**Records provided**
:::::

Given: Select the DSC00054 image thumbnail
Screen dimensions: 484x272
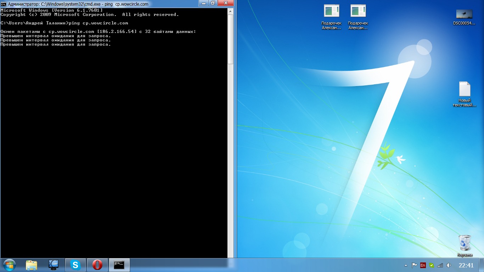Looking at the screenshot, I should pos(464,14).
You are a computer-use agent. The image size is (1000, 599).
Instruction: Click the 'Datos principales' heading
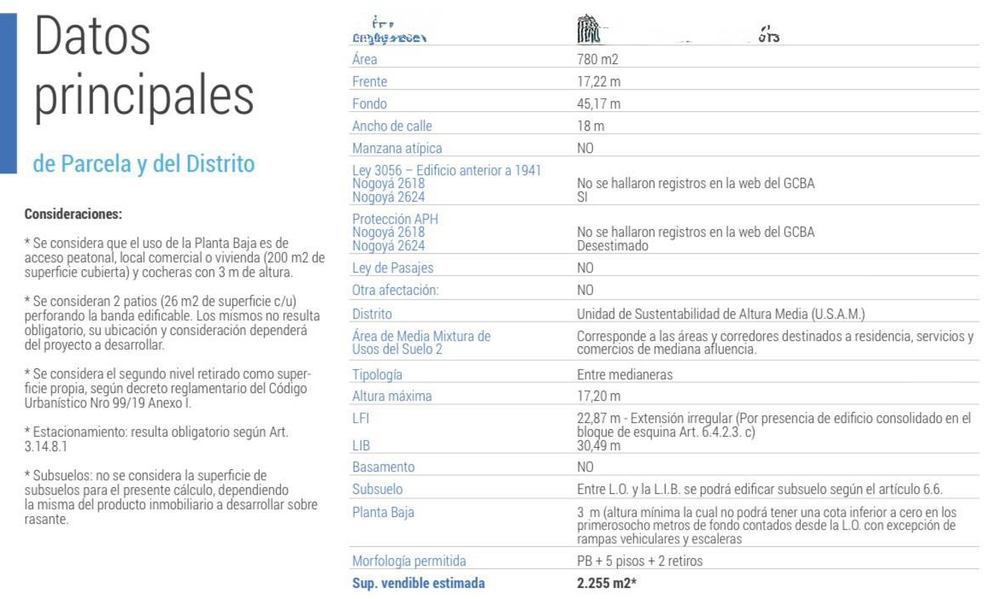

:::::

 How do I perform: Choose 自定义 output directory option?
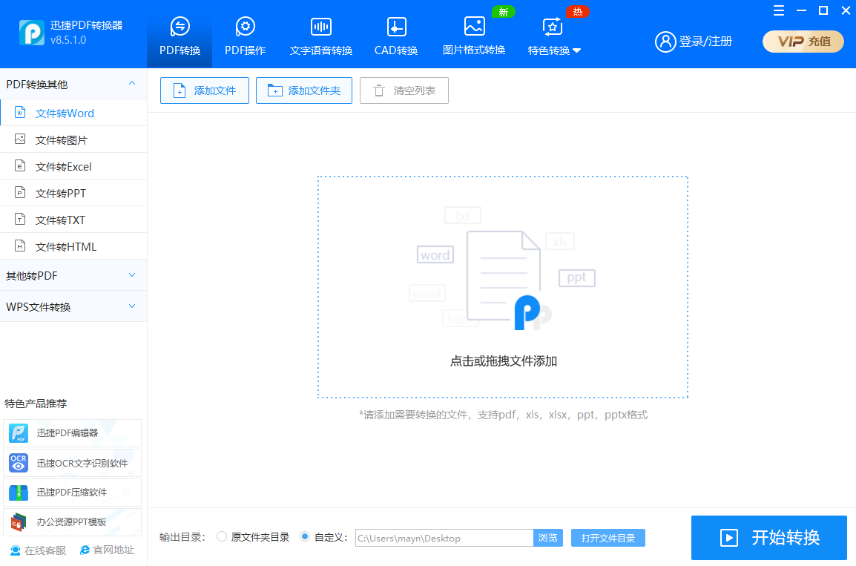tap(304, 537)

:::::

**Assigned task**
Using the material above, transcribe exactly the lines from the one holding "Screen dimensions: 484x272" to the one holding "Instruction: Click the", both ends kept. Do not carry over any pictures.

**Response below**
Screen dimensions: 484x272
Looking at the screenshot, I should pos(464,14).
You are a computer-use agent. The image size is (1000, 599).
Instruction: Click the 'Datos principales' heading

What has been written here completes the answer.